I’m certainly having a problem. I have certainly fallen in love, and it’s s much of a bad idea – yet I can’t help but pursue it.
I think I’m in love with Philosophy – and I blame Frankenstein.
Ok, so it’s not all Mary Shelley’s fault – in fact, it’s not her fault at all. After all, she didn’t make me read her book. However, I did have to write an essay on her story of the scientist that created a human being from dead parts. At first, my idea was going to be the effects of solitude, and examine how it lead to Dr. Frankenstein’s demise while it contributed to the positive aspects of his creature’s growth. I didn’t think I could write a full enough paper on that topic alone – but I did like the idea of writing on Prometheanism.
This was something we actually talked quite a bit about in my English 102 class, and so I went through my notes to jog my memory on the concept.
My god. My God. MY GOD – I nearly broke my brain.

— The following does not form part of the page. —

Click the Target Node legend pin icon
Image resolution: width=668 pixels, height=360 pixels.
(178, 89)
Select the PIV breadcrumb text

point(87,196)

Every philosopher we went over could be linked and woven into Frankenstein. At this rate, I was going to write a novel. While I initially had ideas to tie the book into Meillassoux, Toscano, Judith Butler, and Graham Harman, I was having a very hard time figuring out how to organize it. I did what I always do, and just started writing, deciding to organize it later. I took one portion of Meillassoux’s idea and before I knew it I had 14 pages….so I stopped.
Since then I have been sucked into reading Robert Anton Wilson’s Quantum Psychology, have been listening to “The Partially Examined Life” podcast, and can’t stop seeing philosophical connections everywhere….I think I have a problem. I think I have a love and that love is philosophy.
I knew this would happen. I really did. I always told myself I would never take a philosophy class because I would love it too much and the Gods saw fit to trick me – providing me a philosophy class guised as an english class and I fell for it!
Maybe it is just a phase, a puppy love, if you will. A momentary infatuation. Next quarter I’ll e taking Linguistics, and perhaps – just perhaps, it will show me a better path.
Gods have mercy on my educational wants.